Wednesday, January 11, 2012

Vacation, working out, and my challenges...

Countdown: 26 days
It's good to be home! I missed my home, my gym, and well, not work lol... I still can't believe that I am already in the middle of week 9 of 12 of this challenge.

I was able to "eat out" succesfully on vacation and supplemented with both protein bars and my Myoplex shakes for the on the move meals. I would highly suggest for anyone travelling to bring some protein bars. There were times I thought I would have time to mix a shake and didn't, but since I had the bars I chomped away and kept to my eating times. Good example would be on the actual flight or in flight, I just opened one up and ate up. I think the hardest part was drinking my normal water intake. We spent a few days at Disney World and it was hard to drink that much water and then be in a line or on a ride and have to use the bathroom lol... I did bring my own Camelbak water bottle that holds over 24 ozs and bought a clip for my back pack to hold it when I wasn't using it. We also bought gallons of water, whether one single gallon or the 2.5-3.5 gal water spouts. This was good for the whole family.

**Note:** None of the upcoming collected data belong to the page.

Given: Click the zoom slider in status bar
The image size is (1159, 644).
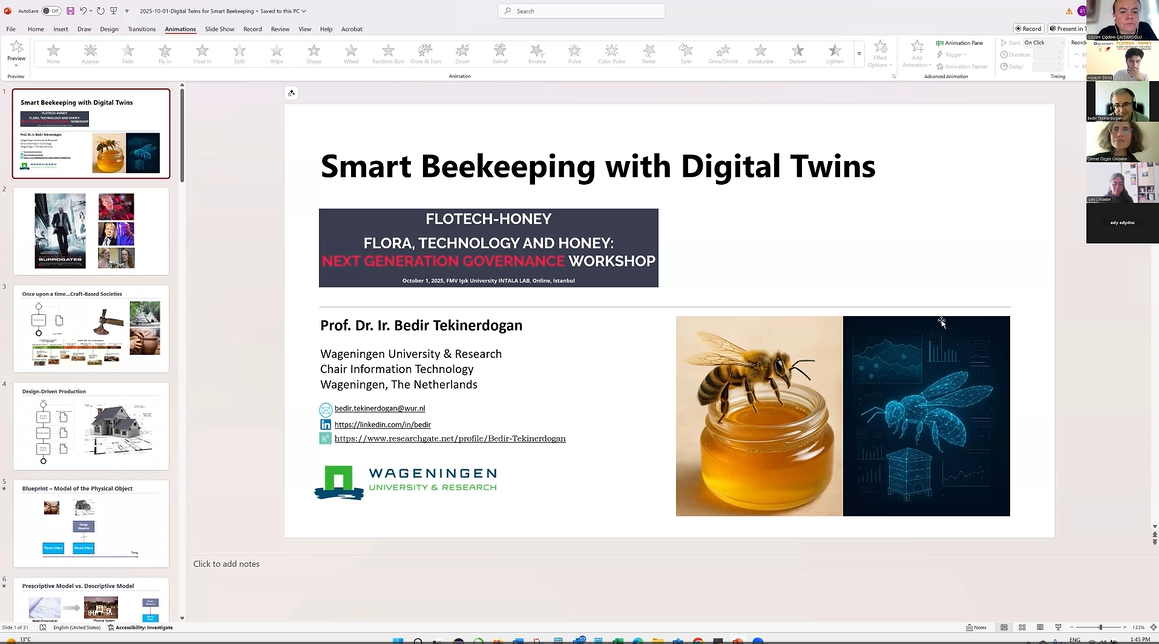Looking at the screenshot, I should 1100,627.
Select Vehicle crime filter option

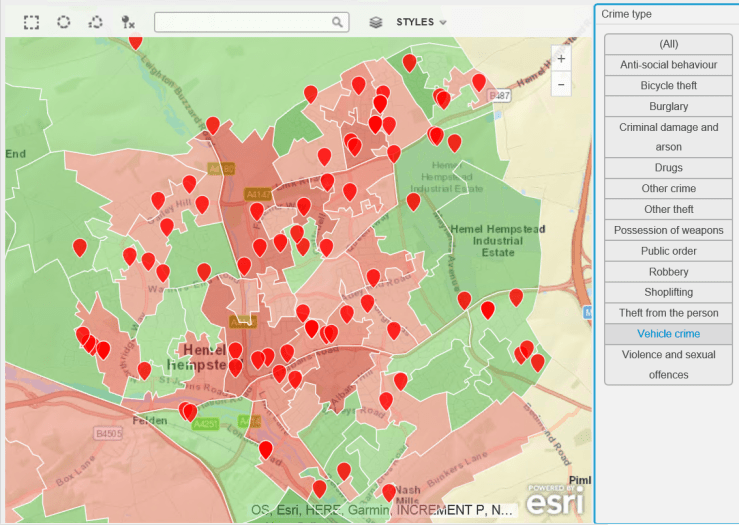pos(668,334)
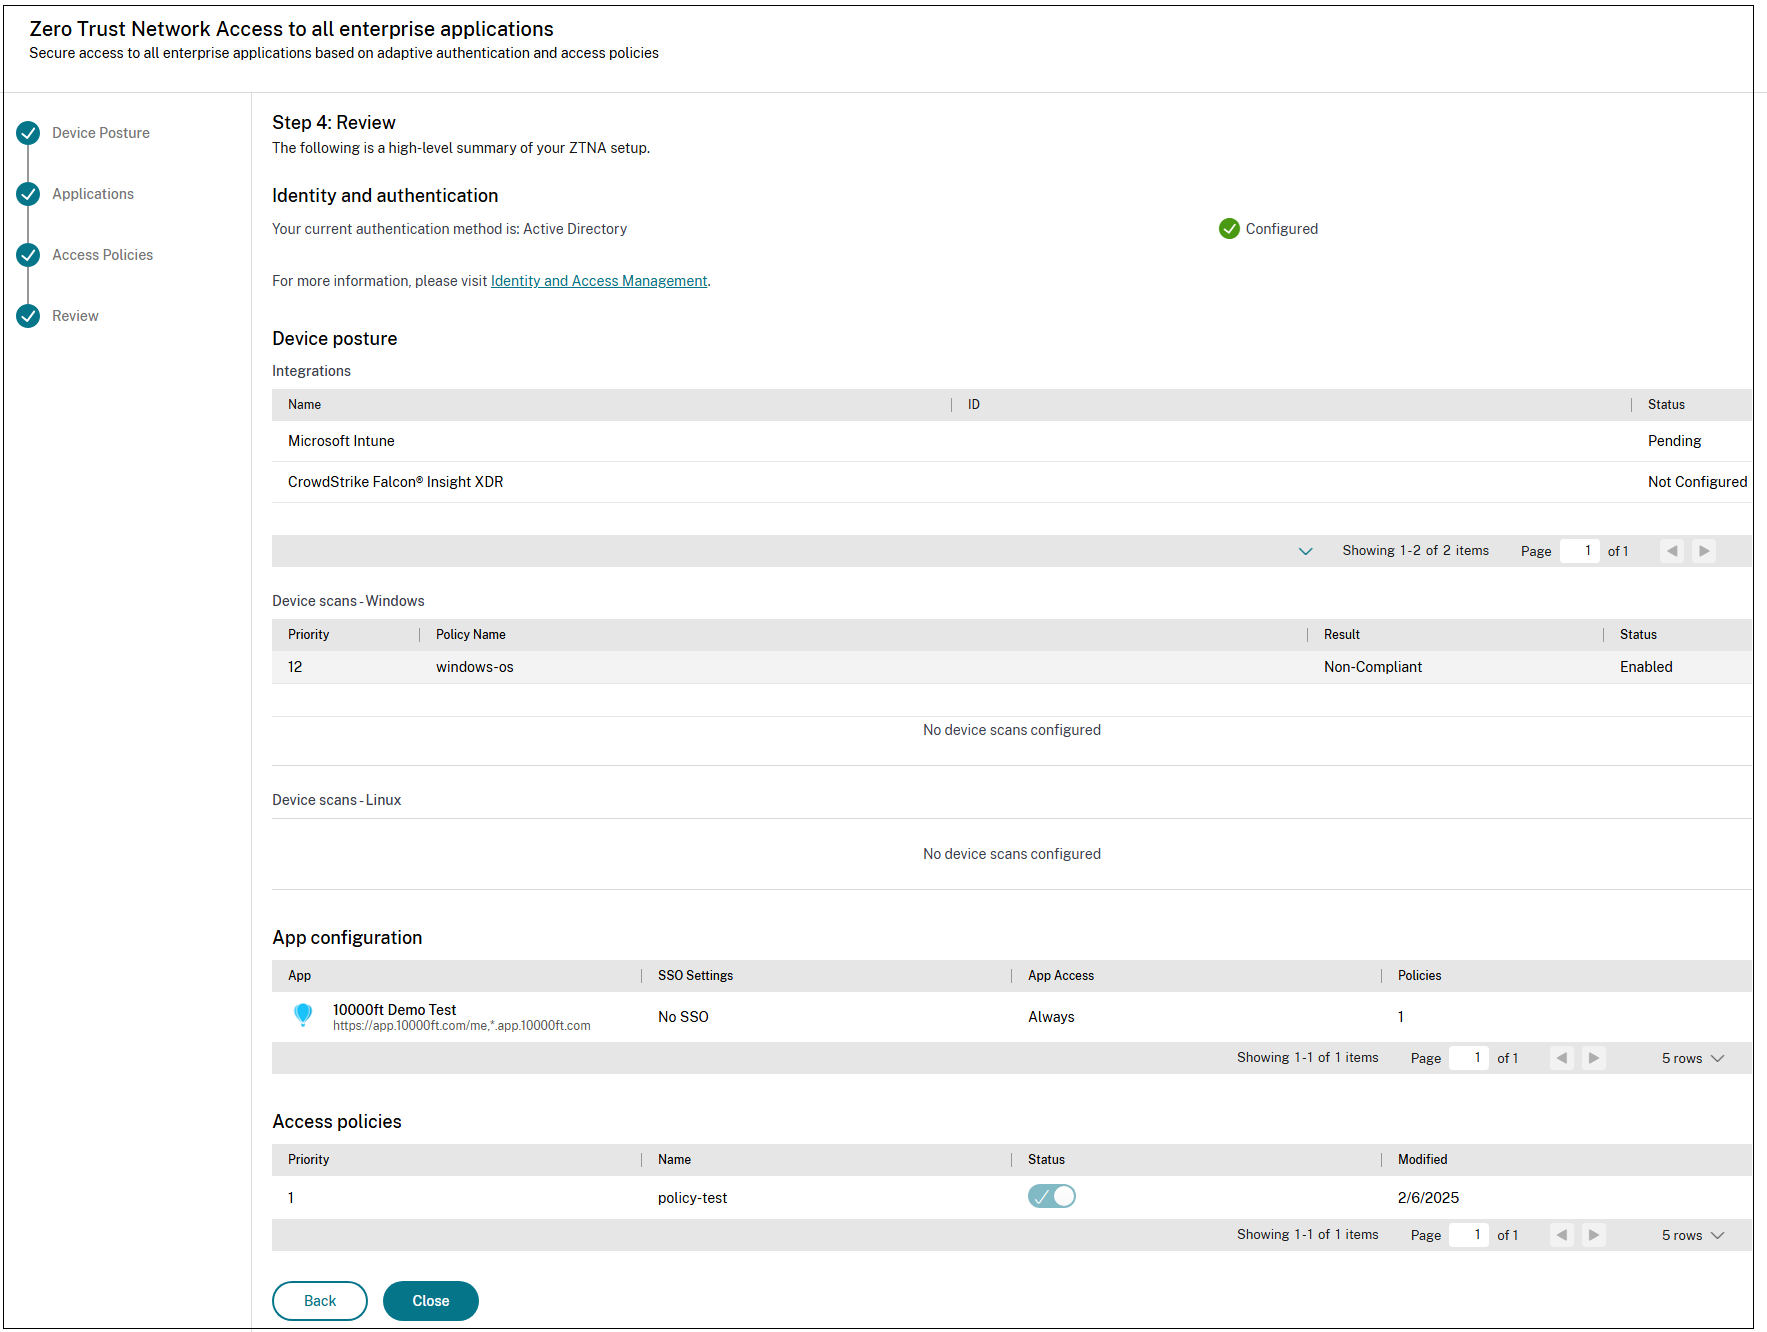Open the Access policies 5 rows dropdown
Screen dimensions: 1767x1332
coord(1693,1235)
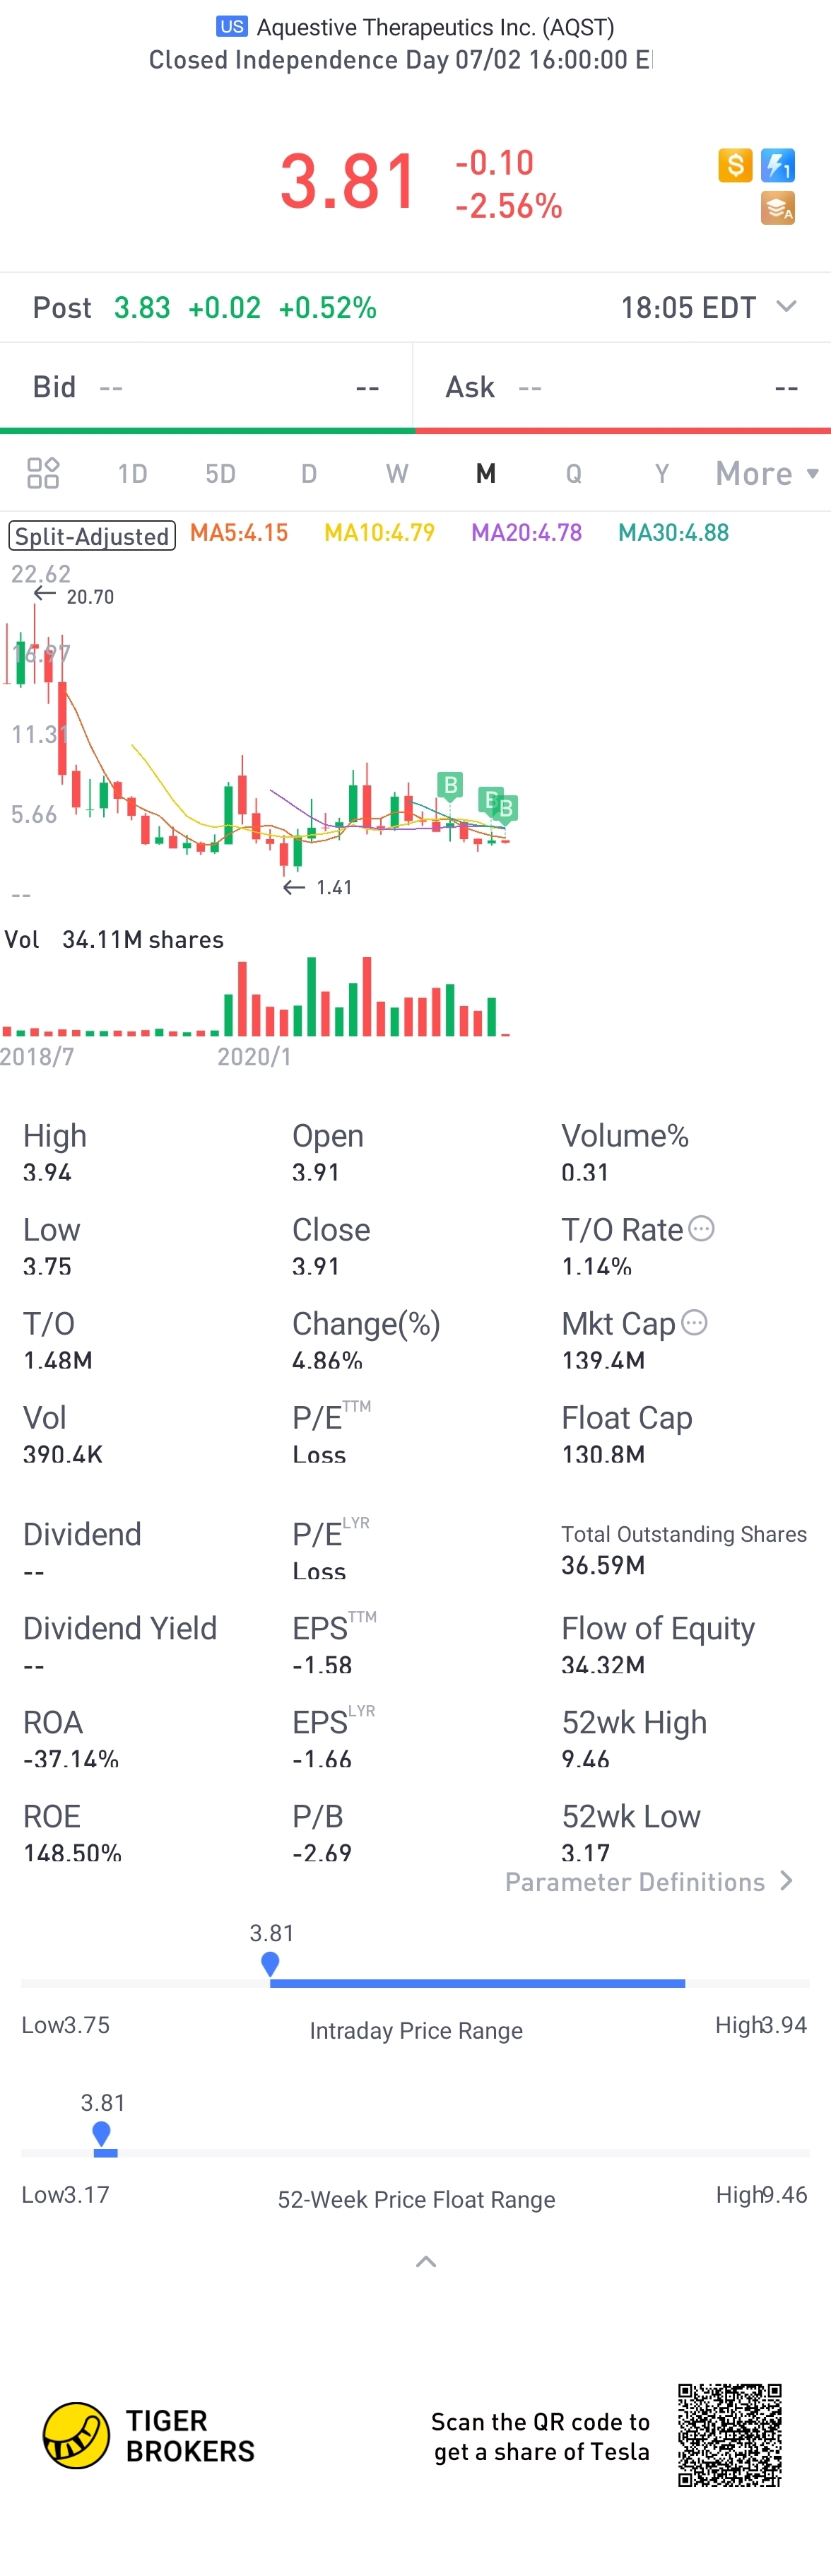Toggle the MA30 indicator label

673,533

Eating out has it's bad side, I had quite the few mental battles with myself on what to eat. It's amazing that knowing what you should eat and what you shouldn't order, that you still have to fight the urge. A few times up until it was my turn to place my order I would want to order the bad food, I just can't believe the mental battle this was. I sometimes wasn't sure what was actually going to come out of my mouth when I ordered lol... but I did good and did the right thing. It's easy to order out, just stick to fish, chicken, and lean steaks. Have them prepared broiled or grilled, but ask for them dry if you don't want the seasoning or oils to be used. Almost every place has steam vegetables, I tended to stick to the brocolli and green beans, but loved the medley which included zucchini, summer squash, pea pods, etc. Carbs are easy, rice (brown if they have), potatoes, etc. Just watch your portion controls. Lucky for me my fist is pretty big, but there were times I didn't have enough protein and lucky for me the wife had leftover grilled chicken. At times I even scrounged my 3 yr olds leftover vegetables. Lucky for me, his fist is small lol :)

Workouts, I had it in my mind that I would find a gym and do what I needed to and I did. The only drawback I found was that they were not 24 hrs. I never realized how much the flexibility on hours helps me be successful at home. When everyone else is in there down time, I can sneak out and do work. Lucky for me, when I was at Disney, I only had to do cardio. I did 2 miles outside and tried HIIT. Of course with my luck it was 34 degrees, but I still did it, I wanted to quit so bad, but I kept talking myself into just doing it. It's the first time I have probably run outdoors since high school football and I was like this stinks! In reality it did not, I conquered. The hardest part for me was how do you pace your 5 or 6 mph like you do on a treadmill? You can't. What I did was walk one minute, jog a minute, run a minute, and run as hard as I could for a minute. It worked for me as I was pushing myself pretty good. I ran from my hotel to the guard gate and boy was I ever happy to see that gate. I touched and spun and repeated on my way back, only to realize, I still had another mile to go lol... running outside was a different experience and something I will eventually enjoy, but I definitely felt it more in my feet, knees, and lower back.

My vacation list recommendations:
- Look for a gym prior to your vacation, find out what your options are where you are staying, try for a 24 hr gym. I paid about $32 for a weekly membership at a local gym.
- Supplements, bring protein bars, shakes, and a shaker. These really helped keep me on track. Maybe do some research if there is a near by Vitamin Shop, FitRX, or other reasonable supplement shop that you can purchase your stuff at or just bring it with. I had to bring a carry on to bring all my supplements, but well worth it.
- Bring a water botttle and a clip to hang on your carry on. When you get to your destination, buy water in bulk with a spout so you can just refill as necessary and use for your shakes. I was also able to use at many water fountains!
- Don't forget your workout attire, mp3 player, gloves, shorts, shirts!
- Think ahead of what you will be doing eating out. Make sure you understand what you can and can't eat. Don't be scared to ask for other options for fried sides.
- Tell everyone your traveling with your goals!  Sad to say, but sometimes this helped me stay on track.  As I did, you also get the compliments of staying on track, which make you want to stay on track even more!!